**Assignment**
In the entries that follow, find the line containing "Given: Click the champagne bottle emoji icon" and the line containing "This screenshot has width=828, height=472.", then copy exactly everything from the first through the second except the pictures.

**Source data**

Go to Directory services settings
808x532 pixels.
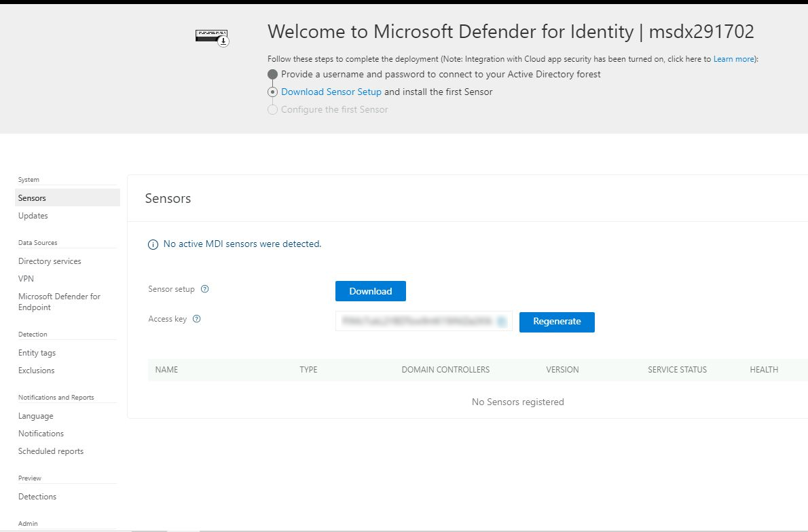50,261
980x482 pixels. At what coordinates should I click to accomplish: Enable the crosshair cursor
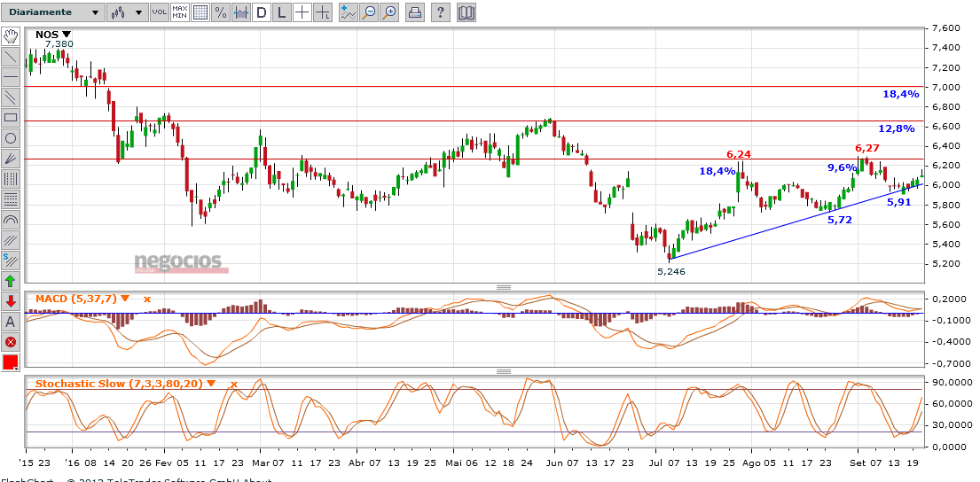click(302, 12)
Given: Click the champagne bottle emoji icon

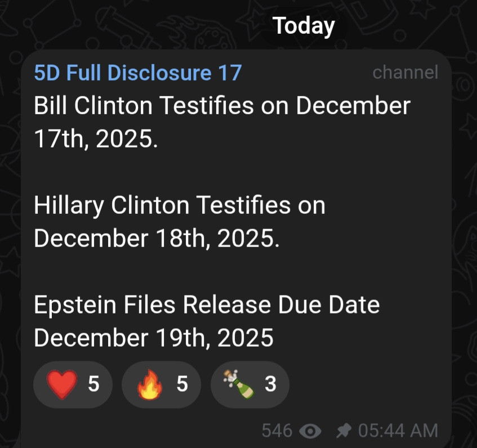Looking at the screenshot, I should click(x=237, y=384).
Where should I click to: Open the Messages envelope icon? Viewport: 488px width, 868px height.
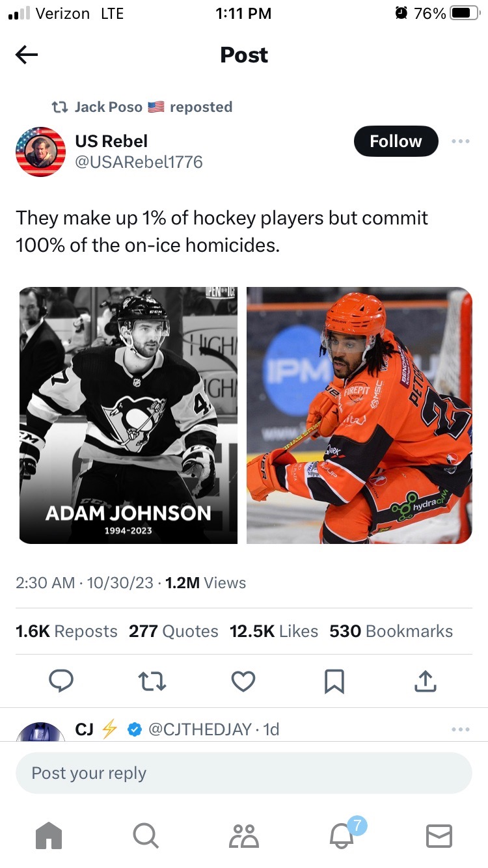coord(439,835)
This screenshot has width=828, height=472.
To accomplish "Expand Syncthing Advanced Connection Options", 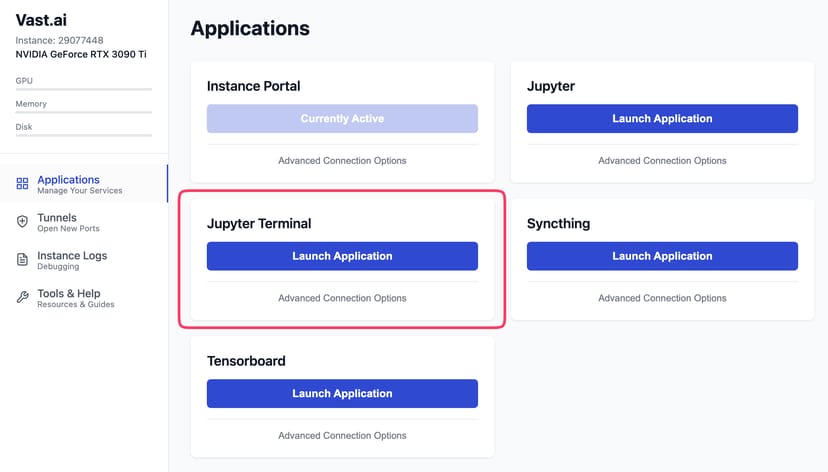I will [x=662, y=298].
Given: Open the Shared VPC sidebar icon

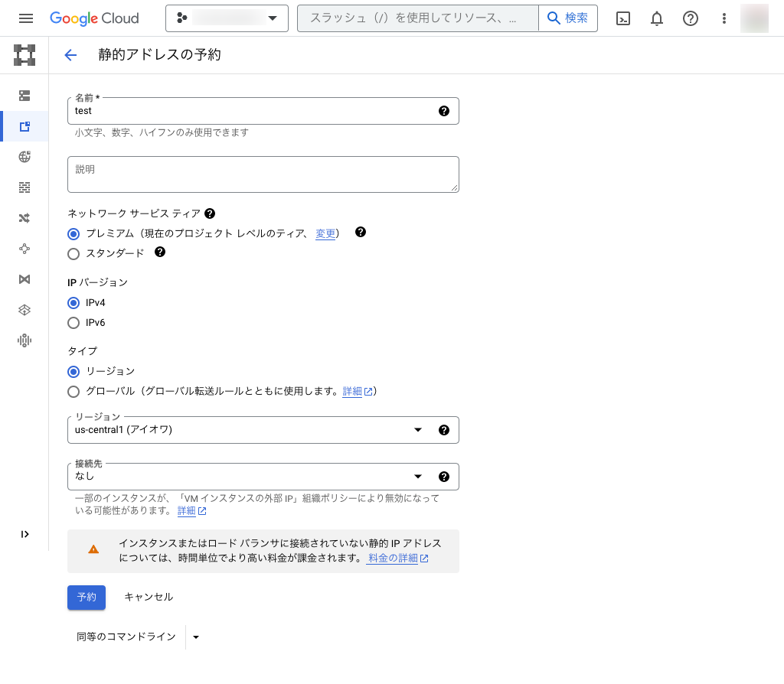Looking at the screenshot, I should click(x=24, y=279).
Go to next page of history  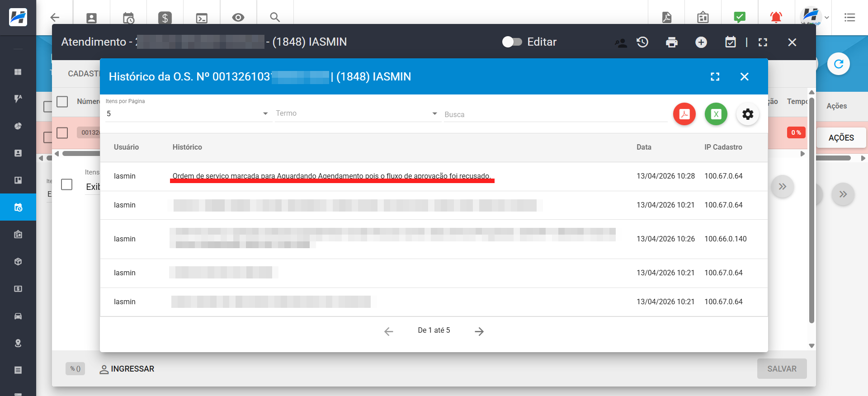click(479, 331)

**Completed task**
Given: Click the champagne bottle emoji icon

Looking at the screenshot, I should click(x=237, y=384).
Where should I click to: Open the Messages envelope icon? Viewport: 488px width, 868px height.
coord(439,835)
This screenshot has width=828, height=472.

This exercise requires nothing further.